LOUISVILLE, Ky. — A 60-year-old artificial heart recipient opened his eyes Saturday for the first time after implant surgery complicated when doctors had to replace the first mechanical pump with a smaller model.
Walton Jones Jr. of Louisville, who was in surgery for 10 hours Friday, was listed in critical but stable condition Saturday in the coronary care unit at Humana Hospital-Audubon, hospital spokeswoman Donna Hazle said.
The artificial heart, powered by compressed air, was functioning at about 100 beats per minute, and his blood pressure was normal, she said.
"The nurses report that Mr. Jones did very well throughout the night and he is waking up this morning," Hazle said.
Jones, who had suffered two heart attacks and was given a pacemaker to regulate his heart's rhythm, is the oldest patient to get an artificial heart as a bridge to a human heart transplant, Hazle said.
She said Jones will remain on the Jarvik-7 pump until a decision is made either to seek a donor heart for a transplant, or to implant a permanent artificial heart.
Jones' operation was prolonged by complications that forced artificial heart pioneer William DeVries to implant two of the mechanical devices.
DeVries had begun implanting a Jarvik-7-100 artificial heart but it was too big, so it had to be removed and replaced with a smaller version of the heart known as the Jarvik-7-70, Hazle said.

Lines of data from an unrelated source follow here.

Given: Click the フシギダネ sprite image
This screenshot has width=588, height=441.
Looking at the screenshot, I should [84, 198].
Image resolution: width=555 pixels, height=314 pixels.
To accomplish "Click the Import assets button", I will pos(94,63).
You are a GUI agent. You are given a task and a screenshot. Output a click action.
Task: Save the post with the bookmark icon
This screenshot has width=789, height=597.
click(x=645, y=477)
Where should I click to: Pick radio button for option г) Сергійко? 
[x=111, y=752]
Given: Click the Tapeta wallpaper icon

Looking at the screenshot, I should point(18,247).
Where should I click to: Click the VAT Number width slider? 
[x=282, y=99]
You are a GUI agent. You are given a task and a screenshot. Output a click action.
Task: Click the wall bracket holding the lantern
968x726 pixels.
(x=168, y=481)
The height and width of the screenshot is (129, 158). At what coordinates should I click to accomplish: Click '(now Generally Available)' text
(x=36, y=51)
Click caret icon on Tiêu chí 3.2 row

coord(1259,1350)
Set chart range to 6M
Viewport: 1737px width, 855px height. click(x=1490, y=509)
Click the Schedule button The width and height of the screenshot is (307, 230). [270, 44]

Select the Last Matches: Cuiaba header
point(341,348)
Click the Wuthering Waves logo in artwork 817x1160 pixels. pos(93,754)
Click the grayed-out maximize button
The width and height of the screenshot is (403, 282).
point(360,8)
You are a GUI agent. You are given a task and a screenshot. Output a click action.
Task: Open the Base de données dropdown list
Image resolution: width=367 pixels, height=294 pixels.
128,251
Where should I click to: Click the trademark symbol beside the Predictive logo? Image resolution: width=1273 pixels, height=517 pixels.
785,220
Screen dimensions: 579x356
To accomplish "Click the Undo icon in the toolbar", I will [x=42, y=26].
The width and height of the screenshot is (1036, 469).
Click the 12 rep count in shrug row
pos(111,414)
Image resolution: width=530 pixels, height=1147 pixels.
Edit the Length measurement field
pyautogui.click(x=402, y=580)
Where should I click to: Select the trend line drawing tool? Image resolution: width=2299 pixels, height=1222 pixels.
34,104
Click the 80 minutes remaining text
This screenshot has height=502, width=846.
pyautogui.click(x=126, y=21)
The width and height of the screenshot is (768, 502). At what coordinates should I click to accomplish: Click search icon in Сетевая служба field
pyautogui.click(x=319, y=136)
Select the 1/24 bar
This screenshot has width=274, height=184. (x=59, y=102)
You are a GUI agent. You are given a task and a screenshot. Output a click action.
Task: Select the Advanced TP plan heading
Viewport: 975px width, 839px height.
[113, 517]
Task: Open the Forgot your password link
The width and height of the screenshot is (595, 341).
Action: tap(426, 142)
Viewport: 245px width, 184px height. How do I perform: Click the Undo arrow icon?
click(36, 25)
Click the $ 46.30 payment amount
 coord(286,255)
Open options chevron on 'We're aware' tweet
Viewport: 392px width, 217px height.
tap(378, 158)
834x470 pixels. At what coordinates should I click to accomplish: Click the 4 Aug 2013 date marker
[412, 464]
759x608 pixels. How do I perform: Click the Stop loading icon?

"The larger heart blocked the drainage from the lungs when Dr. DeVries began to close the chest" about noon Friday, Hazle said at a briefing Friday night. "They had to redo every aspect.
"It's the longest operation we have done, and yes, it was because we had to make the change," she said.
Jones had not been placed on the national organ donor network as of Saturday, but he is a potential transplant candidate.
Jones, a photographer and uncle by marriage of "60 Minutes" correspondent Diane Sawyer, is the fourth person to receive a Jarvik-7 artificial heart at the hospital.
It was DeVries' first implantation of a Jarvik-7 artificial heart in 2 1/2 years.